Balasubramanya Iyer, affectionately called Balu, was an exceedingly handsome young man who broke many a heart while he was a medical student. We were thick pals right from school days when we used to go for movies much to the discomfiture of our parents. Most of the times, Balu bought me the tickets as I got meagre pocket money from my stingy father.
Balu never bothered about the quality of the movies he watched and preferred Sivaji Ganeshan and Gemini Ganeshan while I was looking for the beauty queen of yesteryears, T R Rajakumari. The movies were all in Tamil those days and very few Malayalam producers ventured into the film world for lack of funds. The Malayalam movies we watched together were Nirmala produced by artist P J Cherian and Sasidharan. Tamil or Malayalam, we enjoyed each and every movie as it was an “escape” from our homes!

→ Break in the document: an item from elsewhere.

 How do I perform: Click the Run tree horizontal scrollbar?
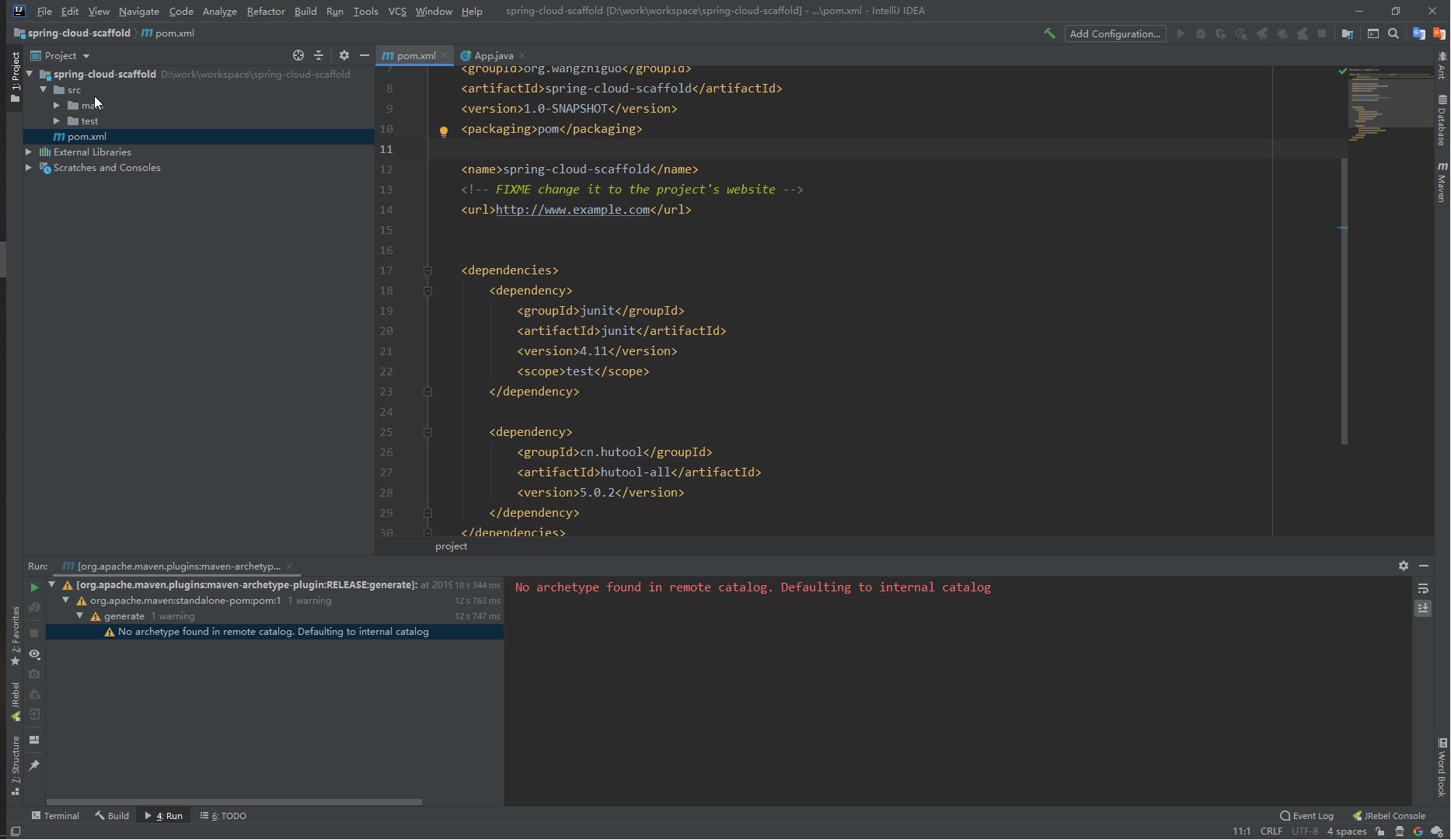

Time passed and Balu graduated with a degree in medicine. He specialised in gynaecology and soon became popular among expectant mothers and anxious young husbands. They all made a beeline for Dr Balu who at that time was working in the CMC Hospital, Vellore.
Balu could never leave behind his old pastime of watching movies even at this stage of life as a busy surgeon. His beloved wife was advising him to cut down on the number of films he watching every other day. To make things worse there was a small theatre right in front of his residence.

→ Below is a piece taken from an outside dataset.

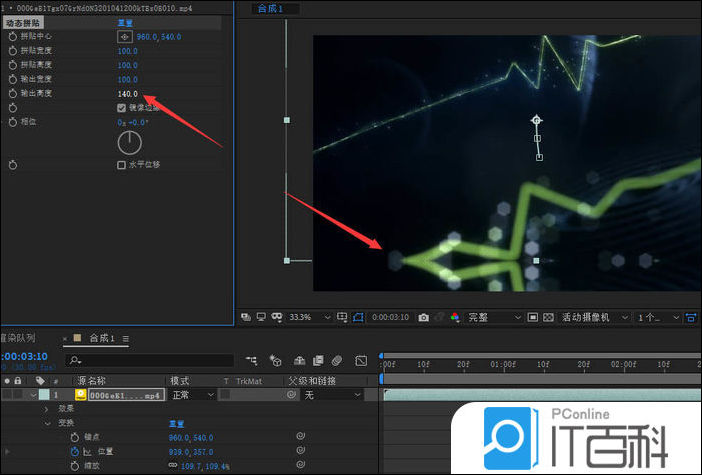Image resolution: width=702 pixels, height=475 pixels.
Task: Enable the 水平位移 checkbox
Action: click(121, 164)
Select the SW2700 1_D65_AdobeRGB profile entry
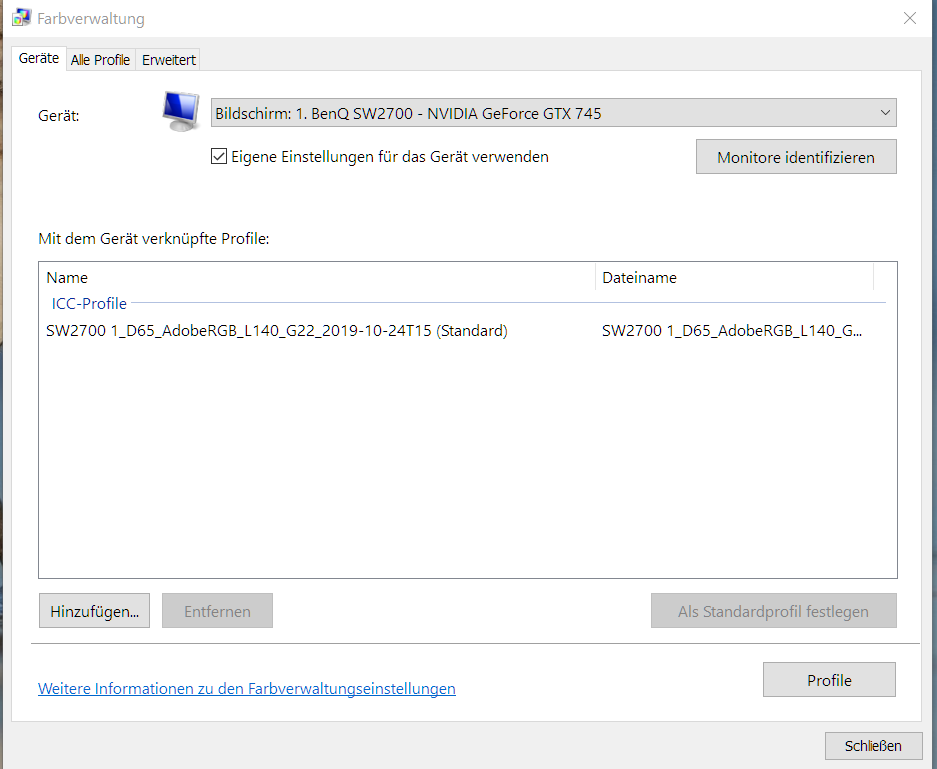 point(276,331)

After admitting the expectant mothers in hospital under the care of Dr Balu, the young husbands would naturally make anxious enquiries about the health of their wives. And the movie-goer which Balu was, had an uncanny technique of evading the enquiries. He had instructed his wife (a home maker) to answer the calls with a curt response—“the doctor is in the theatre”. The anxious callers would feel the duty-bound (which Balu certainly was) doc was busy in the OT and would be back in the ward within two hours!
And the doctor would be back in the ward after a good two hours after enjoying his Sivaji movie, attending his many patients and saving them from a possible surgery. And they never suspected the “theatre” aspect of the “sincere” surgeon and were very happy with him.
The “doctor in the theatre” is no more. He passed away two years ago after a massive cardiac arrest.
But I could never forget his “doctor in the theatre” technique which worked harmless with his scores of patients. Balu perhaps loved movies more than his patients.